Reference
API documentation
- class graphbook.steps.base.AsyncStep(id, logger, item_key=None)
Asynchronous processing step that will consume everything in the in_queue so that the main thread can handle the outputs. Useful for parallel processing where the task can be optimized with multiple processes and the main thread can continue processing the rest of the graph.
- class graphbook.steps.base.BatchStep(id, logger, batch_size, item_key)
A Step used for batch processing. This step will consume Pytorch tensor batches loaded by the worker pool by default.

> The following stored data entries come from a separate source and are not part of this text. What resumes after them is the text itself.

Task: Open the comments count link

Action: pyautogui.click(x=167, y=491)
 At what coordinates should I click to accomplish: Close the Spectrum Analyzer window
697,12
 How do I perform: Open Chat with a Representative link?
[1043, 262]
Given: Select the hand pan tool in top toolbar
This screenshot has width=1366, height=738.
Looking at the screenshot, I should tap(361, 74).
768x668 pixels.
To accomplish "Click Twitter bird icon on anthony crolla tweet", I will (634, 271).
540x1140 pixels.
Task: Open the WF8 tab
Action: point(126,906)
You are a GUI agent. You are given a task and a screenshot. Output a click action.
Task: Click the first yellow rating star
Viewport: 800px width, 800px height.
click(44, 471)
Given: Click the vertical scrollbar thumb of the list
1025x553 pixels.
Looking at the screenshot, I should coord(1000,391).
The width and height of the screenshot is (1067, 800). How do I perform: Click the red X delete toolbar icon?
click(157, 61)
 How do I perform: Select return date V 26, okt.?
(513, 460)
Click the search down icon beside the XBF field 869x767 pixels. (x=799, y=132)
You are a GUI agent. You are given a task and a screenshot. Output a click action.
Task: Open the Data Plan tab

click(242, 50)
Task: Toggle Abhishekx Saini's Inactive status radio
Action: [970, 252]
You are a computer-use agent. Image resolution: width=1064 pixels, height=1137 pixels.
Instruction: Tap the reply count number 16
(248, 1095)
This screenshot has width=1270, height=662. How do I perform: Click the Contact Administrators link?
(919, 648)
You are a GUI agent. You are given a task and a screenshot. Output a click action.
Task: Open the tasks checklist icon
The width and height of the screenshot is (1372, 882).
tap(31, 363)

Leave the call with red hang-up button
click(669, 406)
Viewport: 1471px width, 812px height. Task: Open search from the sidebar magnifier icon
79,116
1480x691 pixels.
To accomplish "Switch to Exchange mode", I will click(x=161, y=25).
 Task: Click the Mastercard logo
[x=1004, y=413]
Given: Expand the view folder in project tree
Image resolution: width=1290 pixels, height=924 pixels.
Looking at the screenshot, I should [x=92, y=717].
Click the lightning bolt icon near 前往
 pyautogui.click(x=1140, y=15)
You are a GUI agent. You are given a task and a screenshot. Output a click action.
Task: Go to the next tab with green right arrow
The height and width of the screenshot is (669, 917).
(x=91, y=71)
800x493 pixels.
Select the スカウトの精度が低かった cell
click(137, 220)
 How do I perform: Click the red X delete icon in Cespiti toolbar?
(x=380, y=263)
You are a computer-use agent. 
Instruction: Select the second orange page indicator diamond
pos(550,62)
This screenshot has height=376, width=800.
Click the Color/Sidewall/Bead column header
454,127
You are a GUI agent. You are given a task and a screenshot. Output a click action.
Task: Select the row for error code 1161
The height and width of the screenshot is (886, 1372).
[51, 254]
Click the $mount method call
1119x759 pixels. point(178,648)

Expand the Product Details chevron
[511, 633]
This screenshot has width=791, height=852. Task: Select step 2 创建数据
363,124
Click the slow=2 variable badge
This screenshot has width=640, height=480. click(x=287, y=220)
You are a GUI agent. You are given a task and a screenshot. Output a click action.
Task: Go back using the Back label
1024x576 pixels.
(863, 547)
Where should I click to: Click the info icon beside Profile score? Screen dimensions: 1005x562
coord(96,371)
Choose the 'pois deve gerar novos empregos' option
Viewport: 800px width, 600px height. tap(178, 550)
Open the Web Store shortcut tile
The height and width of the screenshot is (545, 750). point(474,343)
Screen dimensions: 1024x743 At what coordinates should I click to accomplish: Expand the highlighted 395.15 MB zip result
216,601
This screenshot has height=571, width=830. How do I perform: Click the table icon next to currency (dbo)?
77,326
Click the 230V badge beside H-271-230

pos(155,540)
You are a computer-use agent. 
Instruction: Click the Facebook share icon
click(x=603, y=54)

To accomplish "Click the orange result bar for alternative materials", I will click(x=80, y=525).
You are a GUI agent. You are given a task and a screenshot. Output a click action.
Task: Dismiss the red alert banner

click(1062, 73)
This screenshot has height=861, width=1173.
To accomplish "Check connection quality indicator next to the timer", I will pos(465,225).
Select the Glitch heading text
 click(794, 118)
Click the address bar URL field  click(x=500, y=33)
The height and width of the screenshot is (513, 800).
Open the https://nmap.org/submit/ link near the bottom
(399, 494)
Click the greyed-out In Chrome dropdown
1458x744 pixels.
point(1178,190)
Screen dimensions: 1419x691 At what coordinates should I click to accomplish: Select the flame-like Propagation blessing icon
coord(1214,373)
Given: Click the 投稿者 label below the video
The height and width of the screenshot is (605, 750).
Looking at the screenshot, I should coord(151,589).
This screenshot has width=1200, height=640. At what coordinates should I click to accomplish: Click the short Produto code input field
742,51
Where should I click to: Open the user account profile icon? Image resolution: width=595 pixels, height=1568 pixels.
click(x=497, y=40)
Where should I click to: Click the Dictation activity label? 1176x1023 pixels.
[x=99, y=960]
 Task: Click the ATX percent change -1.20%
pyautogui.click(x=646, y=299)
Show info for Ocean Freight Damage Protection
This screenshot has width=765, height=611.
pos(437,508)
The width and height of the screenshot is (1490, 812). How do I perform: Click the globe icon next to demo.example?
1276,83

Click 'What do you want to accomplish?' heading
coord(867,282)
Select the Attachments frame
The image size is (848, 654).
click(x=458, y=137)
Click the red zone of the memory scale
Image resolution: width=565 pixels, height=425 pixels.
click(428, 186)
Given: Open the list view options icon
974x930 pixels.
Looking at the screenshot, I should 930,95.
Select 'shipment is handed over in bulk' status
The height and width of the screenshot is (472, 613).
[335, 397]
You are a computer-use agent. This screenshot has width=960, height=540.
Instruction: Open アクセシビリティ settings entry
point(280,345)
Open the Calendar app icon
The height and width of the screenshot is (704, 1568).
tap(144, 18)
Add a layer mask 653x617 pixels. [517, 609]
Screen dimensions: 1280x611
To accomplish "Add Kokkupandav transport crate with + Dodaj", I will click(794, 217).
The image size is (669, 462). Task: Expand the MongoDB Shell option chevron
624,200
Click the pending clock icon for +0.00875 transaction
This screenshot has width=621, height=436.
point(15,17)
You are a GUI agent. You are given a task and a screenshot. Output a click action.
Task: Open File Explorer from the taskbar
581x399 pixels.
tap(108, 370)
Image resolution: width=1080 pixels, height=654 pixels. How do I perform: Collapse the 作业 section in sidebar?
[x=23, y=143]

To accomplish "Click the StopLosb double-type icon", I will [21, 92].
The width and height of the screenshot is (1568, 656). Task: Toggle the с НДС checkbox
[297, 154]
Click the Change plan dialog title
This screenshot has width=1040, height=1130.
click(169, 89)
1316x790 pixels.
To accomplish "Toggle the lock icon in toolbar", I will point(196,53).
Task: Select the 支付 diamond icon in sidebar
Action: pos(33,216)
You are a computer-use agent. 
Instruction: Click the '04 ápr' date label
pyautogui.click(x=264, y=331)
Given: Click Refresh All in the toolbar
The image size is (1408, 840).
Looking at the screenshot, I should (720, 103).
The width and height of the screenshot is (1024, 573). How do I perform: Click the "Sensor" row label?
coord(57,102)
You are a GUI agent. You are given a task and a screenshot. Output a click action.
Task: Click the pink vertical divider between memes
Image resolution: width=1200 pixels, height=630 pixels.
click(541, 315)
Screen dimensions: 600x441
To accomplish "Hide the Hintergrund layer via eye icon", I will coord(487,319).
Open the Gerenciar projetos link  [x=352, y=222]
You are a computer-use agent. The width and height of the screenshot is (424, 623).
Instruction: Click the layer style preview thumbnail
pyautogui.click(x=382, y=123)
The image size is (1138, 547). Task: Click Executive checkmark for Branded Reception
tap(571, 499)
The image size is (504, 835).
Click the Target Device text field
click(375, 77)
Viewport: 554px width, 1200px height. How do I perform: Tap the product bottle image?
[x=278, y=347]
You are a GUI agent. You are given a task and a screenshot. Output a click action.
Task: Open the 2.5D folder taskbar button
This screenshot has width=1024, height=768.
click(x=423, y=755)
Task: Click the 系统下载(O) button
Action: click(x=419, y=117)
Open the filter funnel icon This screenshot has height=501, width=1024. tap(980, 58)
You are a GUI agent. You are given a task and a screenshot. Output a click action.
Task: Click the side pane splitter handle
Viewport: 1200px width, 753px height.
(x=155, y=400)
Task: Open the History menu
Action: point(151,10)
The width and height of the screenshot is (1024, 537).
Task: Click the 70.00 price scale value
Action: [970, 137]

- in_q(data_record: DataRecord)
Enqueue a data record to be processed by the step
- Parameters:
data_record (DataRecord) – The DataRecord input
- on_item_batch(tensor, items, records)
Called when B items are loaded into PyTorch tensors and are ready to be processed where B is batch_size. This is meant to be overriden by subclasses.
- Parameters:
tensors (List[torch.Tensor]) – The list of loaded tensors of length B
items (List[DataItem]) – The list of DataItems of length B associated with tensors. This list has the same order as tensors does along the batch dimension
records (List[DataRecord]) – The list of DataRecords of length B associated with tensors. This list has the same order as tensor does along the batch dimension
- class graphbook.steps.base.DataItem(item, type=None, annotation={})
Data structure containing the text, audio, image, or video coupled with its annotation.
- Parameters:
item (str) – A path to media, string of text, or the actual data item to store
type (str) – Optional string to specify the type of data this is
annotation (dict) – A dictionary of annotations for this item
Example
d = DataItem("path/to/image.jpg", "image", {"prediction": "dog"})
- json()
Returns DataItem into a serialized JSON format
- class graphbook.steps.base.DataRecord(key: str = '', annotation: dict = {}, items: dict = {})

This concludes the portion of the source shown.